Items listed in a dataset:
= = = =

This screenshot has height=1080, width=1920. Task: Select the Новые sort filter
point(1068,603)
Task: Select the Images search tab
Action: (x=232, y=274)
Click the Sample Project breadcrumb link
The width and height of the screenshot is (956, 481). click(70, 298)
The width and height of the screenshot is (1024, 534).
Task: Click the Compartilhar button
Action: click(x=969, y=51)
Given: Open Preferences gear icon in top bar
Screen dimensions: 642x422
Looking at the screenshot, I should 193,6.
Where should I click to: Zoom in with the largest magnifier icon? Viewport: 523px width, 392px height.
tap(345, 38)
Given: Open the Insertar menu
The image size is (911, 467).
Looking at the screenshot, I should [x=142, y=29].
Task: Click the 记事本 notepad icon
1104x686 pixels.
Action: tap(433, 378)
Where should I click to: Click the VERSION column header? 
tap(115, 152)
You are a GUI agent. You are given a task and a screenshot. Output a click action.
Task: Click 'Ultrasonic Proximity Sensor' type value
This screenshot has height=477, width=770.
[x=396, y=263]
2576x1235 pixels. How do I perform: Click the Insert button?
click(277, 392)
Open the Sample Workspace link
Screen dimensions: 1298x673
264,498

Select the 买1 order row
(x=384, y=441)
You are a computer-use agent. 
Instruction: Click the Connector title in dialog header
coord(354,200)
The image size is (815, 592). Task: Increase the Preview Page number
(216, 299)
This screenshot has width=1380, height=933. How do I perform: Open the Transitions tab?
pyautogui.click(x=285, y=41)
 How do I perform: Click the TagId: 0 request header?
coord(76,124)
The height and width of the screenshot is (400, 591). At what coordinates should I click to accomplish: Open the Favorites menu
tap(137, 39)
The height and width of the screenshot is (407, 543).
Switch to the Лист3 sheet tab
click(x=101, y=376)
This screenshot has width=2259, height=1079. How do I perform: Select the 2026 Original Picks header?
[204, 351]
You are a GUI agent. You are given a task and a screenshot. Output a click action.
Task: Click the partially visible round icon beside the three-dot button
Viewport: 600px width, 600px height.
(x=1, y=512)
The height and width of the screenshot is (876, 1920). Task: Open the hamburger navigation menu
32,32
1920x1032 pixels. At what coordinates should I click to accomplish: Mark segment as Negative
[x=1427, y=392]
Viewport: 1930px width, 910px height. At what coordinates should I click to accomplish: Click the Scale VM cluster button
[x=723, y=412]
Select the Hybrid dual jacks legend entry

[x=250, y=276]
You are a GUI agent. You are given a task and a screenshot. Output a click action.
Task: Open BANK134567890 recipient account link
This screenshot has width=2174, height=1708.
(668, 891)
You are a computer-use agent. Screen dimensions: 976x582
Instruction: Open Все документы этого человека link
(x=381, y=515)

= = = =

Problem description: Reproduce every one of the records above word for word, changing nothing.

Output of the exercise:
This screenshot has height=1080, width=1920. Task: Select the Новые sort filter
point(1068,603)
Task: Select the Images search tab
Action: (x=232, y=274)
Click the Sample Project breadcrumb link
The width and height of the screenshot is (956, 481). click(70, 298)
The width and height of the screenshot is (1024, 534).
Task: Click the Compartilhar button
Action: click(x=969, y=51)
Given: Open Preferences gear icon in top bar
Screen dimensions: 642x422
Looking at the screenshot, I should 193,6.
Where should I click to: Zoom in with the largest magnifier icon? Viewport: 523px width, 392px height.
tap(345, 38)
Given: Open the Insertar menu
The image size is (911, 467).
Looking at the screenshot, I should [x=142, y=29].
Task: Click the 记事本 notepad icon
1104x686 pixels.
Action: tap(433, 378)
Where should I click to: Click the VERSION column header? 
tap(115, 152)
You are a GUI agent. You are given a task and a screenshot. Output a click action.
Task: Click 'Ultrasonic Proximity Sensor' type value
This screenshot has height=477, width=770.
[x=396, y=263]
2576x1235 pixels. How do I perform: Click the Insert button?
click(277, 392)
Open the Sample Workspace link
Screen dimensions: 1298x673
264,498

Select the 买1 order row
(x=384, y=441)
You are a computer-use agent. 
Instruction: Click the Connector title in dialog header
coord(354,200)
The image size is (815, 592). Task: Increase the Preview Page number
(216, 299)
This screenshot has width=1380, height=933. How do I perform: Open the Transitions tab?
pyautogui.click(x=285, y=41)
 How do I perform: Click the TagId: 0 request header?
coord(76,124)
The height and width of the screenshot is (400, 591). At what coordinates should I click to accomplish: Open the Favorites menu
tap(137, 39)
The height and width of the screenshot is (407, 543).
Switch to the Лист3 sheet tab
click(x=101, y=376)
This screenshot has width=2259, height=1079. How do I perform: Select the 2026 Original Picks header?
[204, 351]
You are a GUI agent. You are given a task and a screenshot. Output a click action.
Task: Click the partially visible round icon beside the three-dot button
Viewport: 600px width, 600px height.
(x=1, y=512)
The height and width of the screenshot is (876, 1920). Task: Open the hamburger navigation menu
32,32
1920x1032 pixels. At what coordinates should I click to accomplish: Mark segment as Negative
[x=1427, y=392]
Viewport: 1930px width, 910px height. At what coordinates should I click to accomplish: Click the Scale VM cluster button
[x=723, y=412]
Select the Hybrid dual jacks legend entry

[x=250, y=276]
You are a GUI agent. You are given a task and a screenshot. Output a click action.
Task: Open BANK134567890 recipient account link
This screenshot has width=2174, height=1708.
(668, 891)
You are a computer-use agent. Screen dimensions: 976x582
Instruction: Open Все документы этого человека link
(x=381, y=515)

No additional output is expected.